To see test coverage, install lcov, run make coverage and then view coverage/index.html in a browser.

Roadmap

  1. implement WASAPI (Windows) backend, get examples working
    • list devices
      • raw mode
        • channel layout
        • period duration
      • watching
    • sine wave
    • microphone
  2. Make sure PulseAudio can handle refresh devices crashing before block_until_have_devices
  3. Do we really want period_duration in the API?
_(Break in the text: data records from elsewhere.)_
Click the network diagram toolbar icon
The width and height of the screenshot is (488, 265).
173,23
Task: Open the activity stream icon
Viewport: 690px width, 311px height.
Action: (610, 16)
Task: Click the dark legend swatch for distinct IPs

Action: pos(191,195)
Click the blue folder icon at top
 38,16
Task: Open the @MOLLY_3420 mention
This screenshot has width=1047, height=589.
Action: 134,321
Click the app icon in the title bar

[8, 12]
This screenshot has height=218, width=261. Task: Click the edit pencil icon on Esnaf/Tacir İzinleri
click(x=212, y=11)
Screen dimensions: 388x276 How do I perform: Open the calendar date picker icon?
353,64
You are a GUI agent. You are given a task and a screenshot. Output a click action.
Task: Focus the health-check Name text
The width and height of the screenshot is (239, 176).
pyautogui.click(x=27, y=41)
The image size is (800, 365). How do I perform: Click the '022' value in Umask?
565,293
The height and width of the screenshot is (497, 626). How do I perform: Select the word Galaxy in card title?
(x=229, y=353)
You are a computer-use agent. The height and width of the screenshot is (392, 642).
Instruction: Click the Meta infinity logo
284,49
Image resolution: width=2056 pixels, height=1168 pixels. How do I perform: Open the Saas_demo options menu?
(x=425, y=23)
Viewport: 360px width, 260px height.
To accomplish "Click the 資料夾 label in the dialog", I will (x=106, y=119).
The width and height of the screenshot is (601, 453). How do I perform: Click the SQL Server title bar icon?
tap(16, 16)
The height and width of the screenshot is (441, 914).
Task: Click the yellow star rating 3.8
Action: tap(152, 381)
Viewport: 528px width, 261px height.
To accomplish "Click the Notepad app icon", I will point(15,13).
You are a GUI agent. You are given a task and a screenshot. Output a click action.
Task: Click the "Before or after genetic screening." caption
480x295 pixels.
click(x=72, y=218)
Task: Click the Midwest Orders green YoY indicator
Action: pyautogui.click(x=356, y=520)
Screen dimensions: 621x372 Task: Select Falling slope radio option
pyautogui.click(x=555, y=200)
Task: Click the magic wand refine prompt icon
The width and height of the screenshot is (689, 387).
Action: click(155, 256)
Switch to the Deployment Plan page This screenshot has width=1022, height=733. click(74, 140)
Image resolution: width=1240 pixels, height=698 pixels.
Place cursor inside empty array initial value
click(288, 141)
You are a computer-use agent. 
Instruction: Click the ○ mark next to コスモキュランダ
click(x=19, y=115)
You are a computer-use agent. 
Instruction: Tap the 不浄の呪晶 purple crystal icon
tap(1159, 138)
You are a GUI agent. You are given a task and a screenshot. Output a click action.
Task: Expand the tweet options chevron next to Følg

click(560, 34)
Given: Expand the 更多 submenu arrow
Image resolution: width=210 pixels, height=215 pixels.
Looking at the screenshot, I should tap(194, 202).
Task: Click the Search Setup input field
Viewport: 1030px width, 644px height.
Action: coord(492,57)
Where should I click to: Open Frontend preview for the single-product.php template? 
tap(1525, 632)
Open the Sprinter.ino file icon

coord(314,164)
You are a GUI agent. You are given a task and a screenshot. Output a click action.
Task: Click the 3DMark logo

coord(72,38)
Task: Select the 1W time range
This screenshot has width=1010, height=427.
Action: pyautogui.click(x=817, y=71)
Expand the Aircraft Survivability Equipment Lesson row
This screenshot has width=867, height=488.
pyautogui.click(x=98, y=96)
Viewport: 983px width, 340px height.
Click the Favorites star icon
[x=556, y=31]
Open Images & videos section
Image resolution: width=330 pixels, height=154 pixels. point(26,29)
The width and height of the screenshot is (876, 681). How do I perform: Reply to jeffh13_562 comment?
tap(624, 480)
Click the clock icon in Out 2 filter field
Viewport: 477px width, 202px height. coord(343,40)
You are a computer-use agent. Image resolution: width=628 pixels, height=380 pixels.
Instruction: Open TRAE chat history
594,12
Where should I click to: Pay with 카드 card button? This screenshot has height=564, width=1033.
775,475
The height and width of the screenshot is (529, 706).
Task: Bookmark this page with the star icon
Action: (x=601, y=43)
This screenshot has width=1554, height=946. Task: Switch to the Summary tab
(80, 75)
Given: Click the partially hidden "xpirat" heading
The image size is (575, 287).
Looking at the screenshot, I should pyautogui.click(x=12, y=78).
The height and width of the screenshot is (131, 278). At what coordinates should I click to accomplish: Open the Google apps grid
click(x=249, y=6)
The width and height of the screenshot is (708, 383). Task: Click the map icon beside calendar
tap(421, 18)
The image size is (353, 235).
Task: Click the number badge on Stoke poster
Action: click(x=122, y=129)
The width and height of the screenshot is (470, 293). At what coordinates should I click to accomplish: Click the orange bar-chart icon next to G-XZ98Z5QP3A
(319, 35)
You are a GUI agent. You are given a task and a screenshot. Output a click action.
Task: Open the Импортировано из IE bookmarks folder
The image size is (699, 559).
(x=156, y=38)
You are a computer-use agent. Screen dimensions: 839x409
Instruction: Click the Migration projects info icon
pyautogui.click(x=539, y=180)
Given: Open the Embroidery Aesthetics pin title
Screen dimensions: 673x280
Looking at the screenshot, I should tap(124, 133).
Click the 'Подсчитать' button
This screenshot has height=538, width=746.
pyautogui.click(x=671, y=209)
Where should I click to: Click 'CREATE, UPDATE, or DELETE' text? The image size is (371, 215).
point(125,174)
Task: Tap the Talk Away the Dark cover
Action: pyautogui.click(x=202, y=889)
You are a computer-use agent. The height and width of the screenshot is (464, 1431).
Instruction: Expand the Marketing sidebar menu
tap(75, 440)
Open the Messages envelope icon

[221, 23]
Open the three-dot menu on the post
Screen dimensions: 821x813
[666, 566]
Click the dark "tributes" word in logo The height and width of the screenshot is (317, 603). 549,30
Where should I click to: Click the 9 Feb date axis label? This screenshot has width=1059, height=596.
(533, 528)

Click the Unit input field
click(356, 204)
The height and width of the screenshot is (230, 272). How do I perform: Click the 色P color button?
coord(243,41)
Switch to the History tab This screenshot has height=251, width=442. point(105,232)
  4. Integrate into libgroove and test with Groove Basin
  5. clear buffer maybe could take an argument to say how many frames to not clear
  6. Verify that JACK xrun callback context is the same as process callback. If not, might need to hav xrun callback set a flag and have process callback call the underflow callback.
  7. Create a test for pausing and resuming input and output streams.
  8. Create a test for the latency / synchronization API.
    • Input is an audio file and some events indexed at particular frame - when listening the events should line up exactly with a beat or visual indicator, even when the latency is large.
    • Play the audio file, have the user press an input right at the beat. Find out what the frame index it thinks the user pressed it at and make sure that is correct.
  9. Create a test for input stream overflow handling.
  10. Allow calling functions from outside the callbacks as long as they first call lock and then unlock when done.
  11. Should pause/resume be callable from outside the callbacks?
  12. clean up API and improve documentation
    • make sure every function which can return an error documents which errors it can return
  13. use a documentation generator and host the docs somewhere
  14. -fvisibility=hidden and then explicitly export stuff, or explicitly make the unexported stuff private
  15. add len arguments to APIs that have char *
    • replace strdup with soundio_str_dupe
  16. Support PulseAudio proplist properties for main context and streams
  17. Expose JACK options in jack_client_open
  18. custom allocator support
  19. mlock memory which is accessed in the real time path
  20. make rtprio warning a callback and have existing behavior be the default callback
  21. write detailed docs on buffer underflows explaining when they occur, what state changes are related to them, and how to recover from them.
  22. Consider testing on FreeBSD
  23. In ALSA do we need to wake up the poll when destroying the in or out stream?
  24. Detect PulseAudio server going offline and emit on_backend_disconnect.
  25. Add sndio backend to support OpenBSD.